◆ EXTRAIT FOURNI ◆
==*==
Compte tenu de la contradiction entre les rapports subjectifs et objectifs sur l’hyperosmie, la recherche suggère que les femmes enceintes n’ont pas forcément un odorat plus aigu, mais identifient mieux les odeurs. Une étude récente a montré que les femmes enceintes sont plus susceptibles d’évaluer une variété d’odeurs comme nettement moins agréables que les femmes non enceintes. Au début de la grossesse – un peu comme le corps rejette les aliments qui peuvent être toxiques pour le fœtus en développement – il semble que les femmes ont une plus grande « sensibilité au dégoût » qui les incite à éviter d’autres contaminants potentiels. Cela peut expliquer pourquoi des choses comme la fumée de cigarette et la nourriture avariée deviennent insupportables.
Comme avec les nausées matinales, il y a un lien entre les variations des taux d’hCG et le changement de la perception d’odeur par une femme. Ceci laisse à penser que les changements hormonaux peuvent agir sur les processus cognitifs liés à notre perception des odeurs.
==*==
◆ DONNÉES ENREGISTRÉES ◆
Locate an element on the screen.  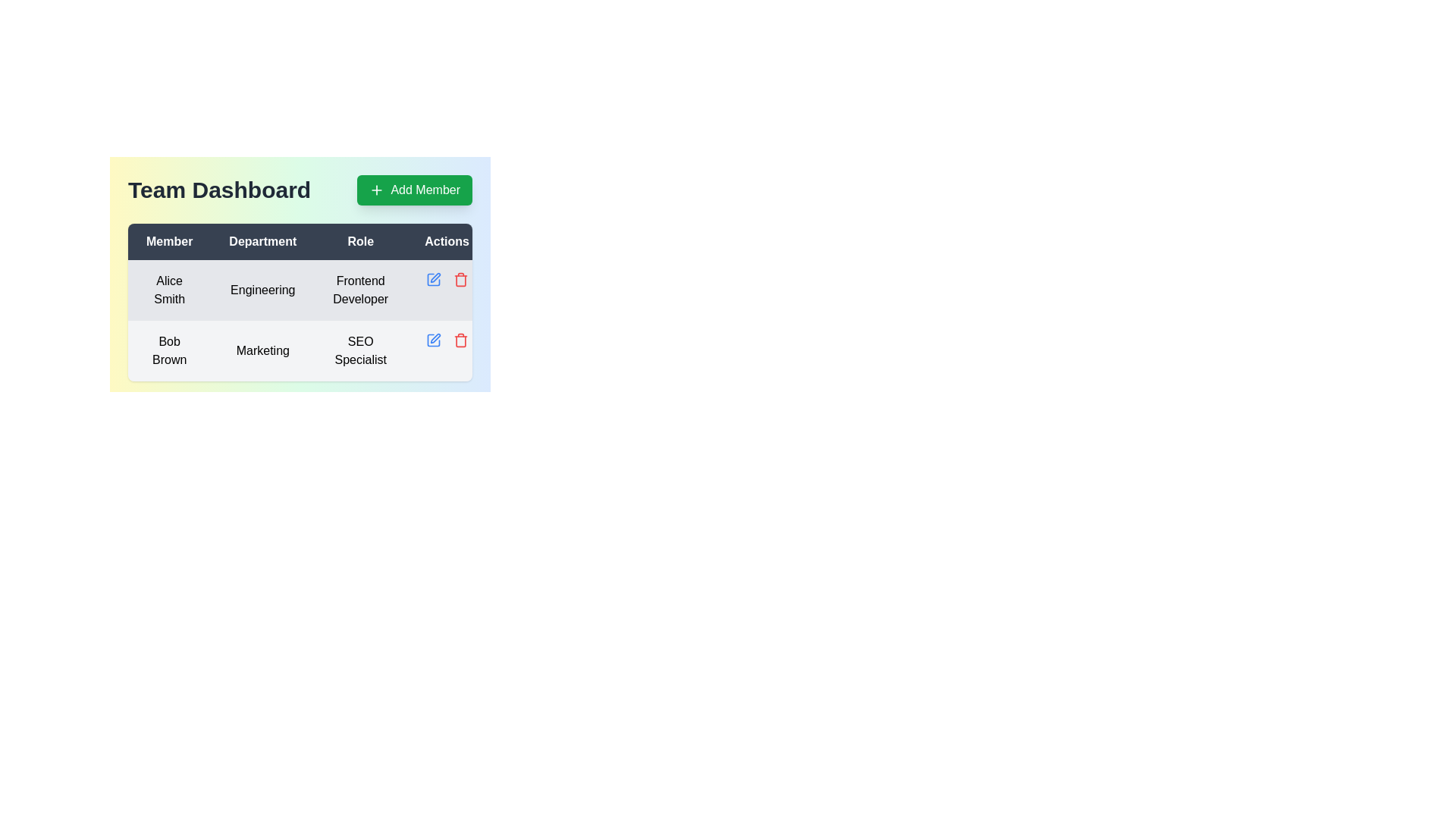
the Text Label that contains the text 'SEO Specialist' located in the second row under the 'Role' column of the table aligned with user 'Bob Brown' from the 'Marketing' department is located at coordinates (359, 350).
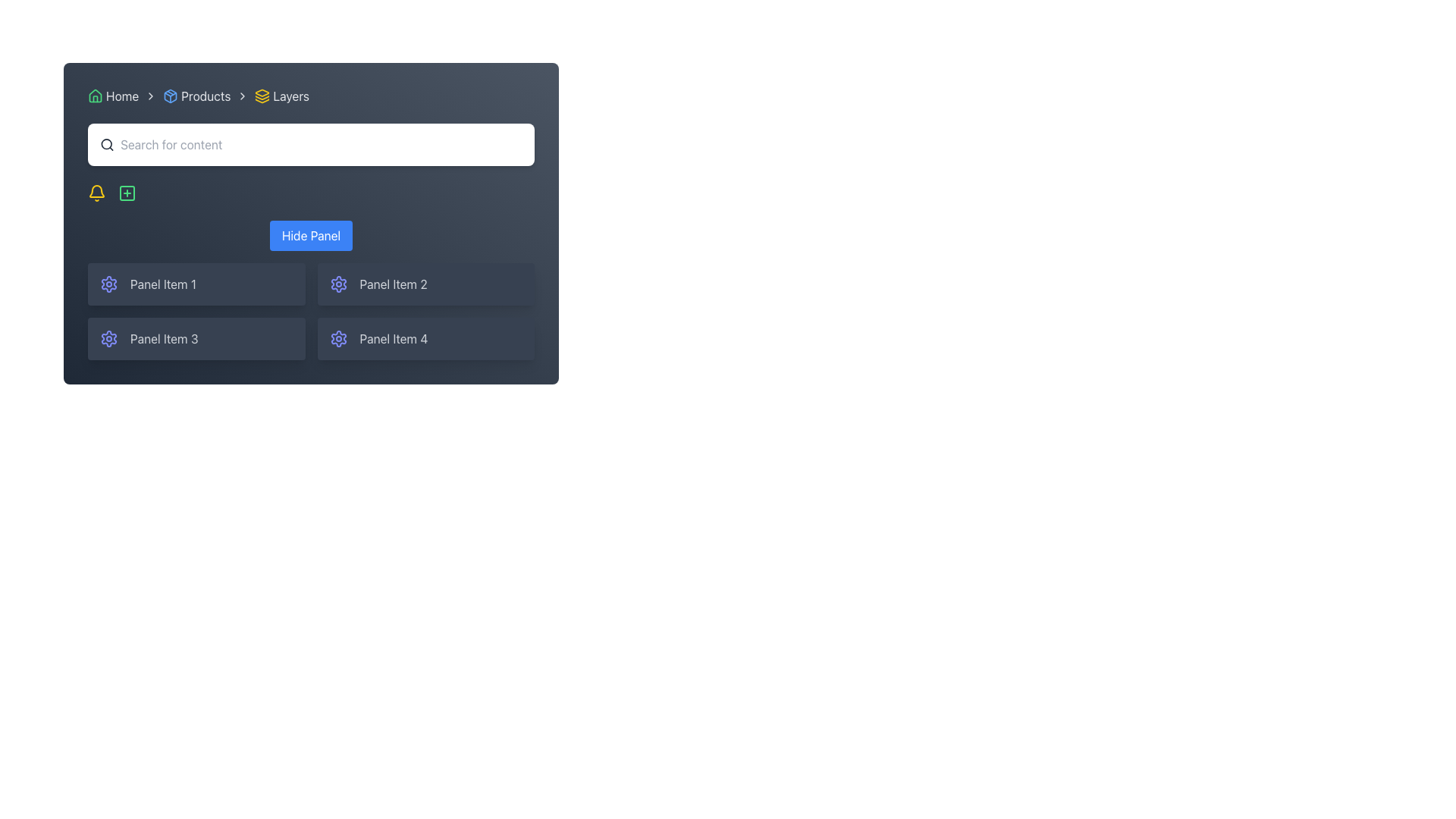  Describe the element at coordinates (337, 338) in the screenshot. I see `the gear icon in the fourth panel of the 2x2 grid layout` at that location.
==*==
◆ CONSIGNE 1 ◆
Pour chacune des affirmations (a), (b) et (c), indiquez par oui ou par non si elle s'accorde avec l'extrait sur l'odorat pendant la grossesse, en citant tels quels les mots de l'extrait qui tranchent.
(a) Selon la recherche, les femmes enceintes ont forcément un odorat plus aigu.
(b) Une étude récente a montré que les femmes enceintes jugent plus souvent diverses odeurs nettement moins agréables que les femmes non enceintes.
(c) Un lien existe entre les variations des taux d'hCG et la perception des odeurs chez la femme.
◆ CONSIGNE 2 ◆
Répondez brièvement aux questions suivantes à partir de l'extrait sur l'odorat pendant la grossesse.
(a) À quel moment de la grossesse les femmes semblent-elles avoir une plus grande « sensibilité au dégoût » ?
(b) Quelles deux choses deviennent insupportables d'après l'extrait ?
(c) Sur quels processus les changements hormonaux peuvent-ils agir ?
◆ CONSIGNE 3 ◆
Poursuivez l'extrait sur l'odorat pendant la grossesse à la suite de sa dernière phrase.
Les données forment un ensemble à part, indépendant de l'extrait.

◆ RÉPONSE RÉDIGÉE 1 ◆
(a) Non : « les femmes enceintes n’ont pas forcément un odorat plus aigu, mais identifient mieux les odeurs »
(b) Oui : « les femmes enceintes sont plus susceptibles d’évaluer une variété d’odeurs comme nettement moins agréables que les femmes non enceintes »
(c) Oui : « il y a un lien entre les variations des taux d’hCG et le changement de la perception d’odeur par une femme »

◆ RÉPONSE RÉDIGÉE 2 ◆
(a) Au début de la grossesse.
(b) La fumée de cigarette et la nourriture avariée.
(c) Sur les processus cognitifs liés à notre perception des odeurs.

◆ RÉPONSE RÉDIGÉE 3 ◆
Bien qu’un certain nombre de futures mamans se plaignent de troubles de la mémoire, la recherche sur ce sujet est contradictoire. Comme pour la plupart des changements qui se produisent pendant la grossesse, les fluctuations hormonales sont une cause possible. Mais certaines femmes ne signalent aucun changement cognitif pendant cette période. En 2008, une méta-analyse a indiqué que, par rapport aux femmes non enceintes, les femmes enceintes obtiennent de moins bons résultats sur certains types de mémoire, en particulier la mémoire à court terme.
Dans une étude publiée en 2014, des chercheurs au Royaume-Uni ont donné une tâche de reconnaissance spatiale à des femmes non enceintes, ainsi qu’à des femmes au cours de chaque trimestre de leur grossesse. Par rapport à leur premier trimestre de grossesse, les femmes enceintes ont obtenu, en moyenne, un score 11,7 % moins élevé pour chaque trimestre subséquent. Cependant, lorsque les chercheurs ont comparé les scores des tests effectués à différents niveaux de six hormones distinctes mesurés à partir de plasma sanguin, il n’y avait pas de corrélation – en d’autres termes, les hormones ne jouent pas forcément un rôle dans ces troubles de la mémoire.
Fait intéressant, une étude de 2008 fait état d’une diminution de la neurogenèse, ou la naissance de nouveaux neurones dans l’hippocampe de souris pendant la grossesse. L’hippocampe est impliqué dans la consolidation de la mémoire à court terme à la mémoire à long terme, ainsi que dans la navigation spatiale, qui vous aide par exemple à vous souvenir où vous avez garé votre voiture. De même, une étude antérieure n’avait montré aucune différence dans les tailles du cerveau entre les rates enceintes et non enceintes à l’exception de l’hippocampe. A ce jour, aucune étude n’avait pour objet le cerveau de la femme enceinte pour examiner les changements potentiels dans l’hippocampe humain.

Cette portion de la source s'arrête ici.